**Supplied text**:

The experimental setup is shown in Figure 4. The soft robotic manipulator was horizontally placed instead of commonly vertical installation because it was easier to be installed in practical situations such as the wall in a bathing room and had a larger workspace to wipe the human body. Our previous work used vertical installation but could be only successfully operated in a relatively small area. During the experiment, we controlled the tip position in the X and Z positions and the tip force applied in the Y direction (orthogonal force). The orthogonal force was measured by projecting the force sensor value in the Y direction. Thus, the state dimension was 3 (M = 3). Meanwhile, we actively control four necessary cables due to the experiment and robot configurations, which means the control action dimension was 4 (D = 4).

FIG. 4.

Experimental setup. The soft robotic manipulator is supported by an aluminum frame. One end of the soft robotic manipulator is fixed as the coordinate origin. The Y-axis pointed to the manikin and the Z-axis pointed to the ground. The other end of soft robotic manipulator is covered by a ball-like bath sponge, the center of which is the PoI. A force sensor (ATI Nano17) is embedded in the bath ball to detect contact force when the soft robotic manipulator interacts with the manikin. The air compressor supplies air pressure for pneumatic actuators. The control box contains all electronic components, including proportional valves and Arduino boards. An RGB-D camera (RealSense D435) is fixed at the top of the soft robotic manipulator to detect the spatial position of PoI. The control algorithm is implemented on a personal computer. PoI, point of interest.

**Given data**:
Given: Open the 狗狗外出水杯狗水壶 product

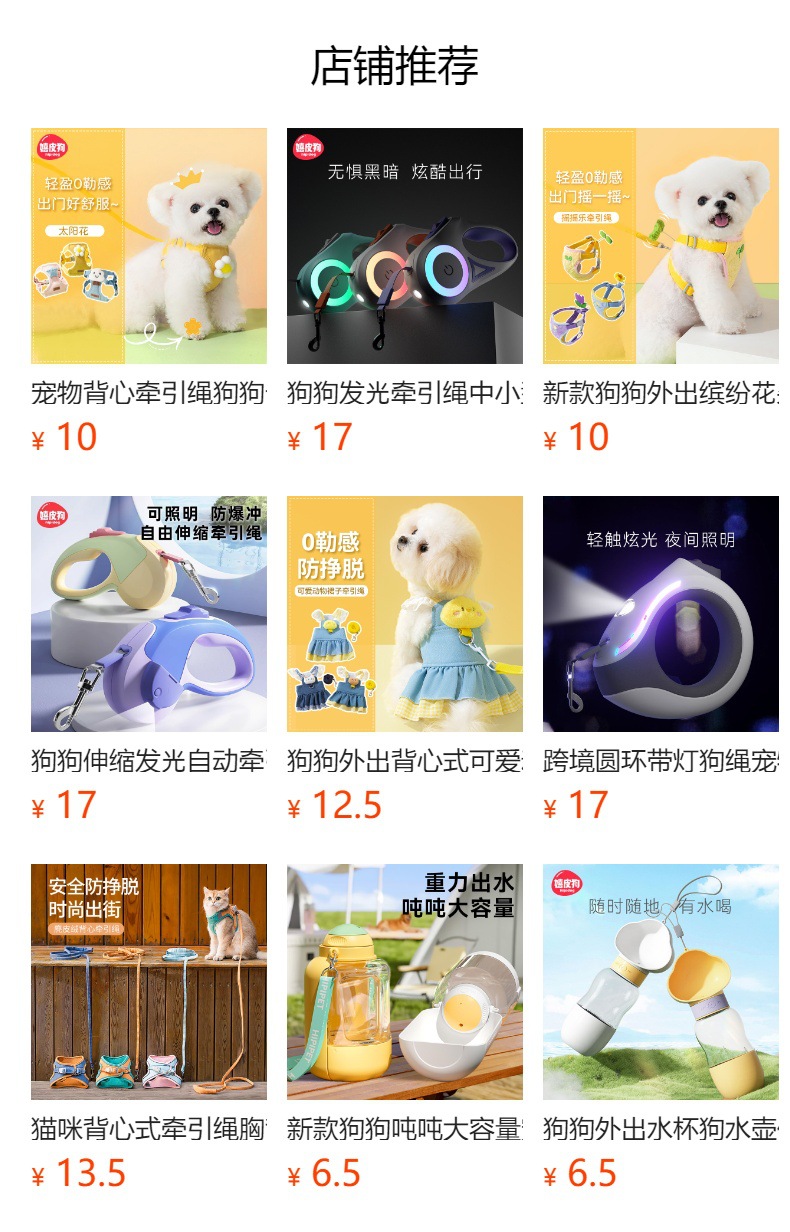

**What to produce**: Retype the full text on the soft robotic manipulator's experimental setup, word for word.

**Solved exercise**:
The experimental setup is shown in Figure 4. The soft robotic manipulator was horizontally placed instead of commonly vertical installation because it was easier to be installed in practical situations such as the wall in a bathing room and had a larger workspace to wipe the human body. Our previous work used vertical installation but could be only successfully operated in a relatively small area. During the experiment, we controlled the tip position in the X and Z positions and the tip force applied in the Y direction (orthogonal force). The orthogonal force was measured by projecting the force sensor value in the Y direction. Thus, the state dimension was 3 (M = 3). Meanwhile, we actively control four necessary cables due to the experiment and robot configurations, which means the control action dimension was 4 (D = 4).

FIG. 4.

Experimental setup. The soft robotic manipulator is supported by an aluminum frame. One end of the soft robotic manipulator is fixed as the coordinate origin. The Y-axis pointed to the manikin and the Z-axis pointed to the ground. The other end of soft robotic manipulator is covered by a ball-like bath sponge, the center of which is the PoI. A force sensor (ATI Nano17) is embedded in the bath ball to detect contact force when the soft robotic manipulator interacts with the manikin. The air compressor supplies air pressure for pneumatic actuators. The control box contains all electronic components, including proportional valves and Arduino boards. An RGB-D camera (RealSense D435) is fixed at the top of the soft robotic manipulator to detect the spatial position of PoI. The control algorithm is implemented on a personal computer. PoI, point of interest.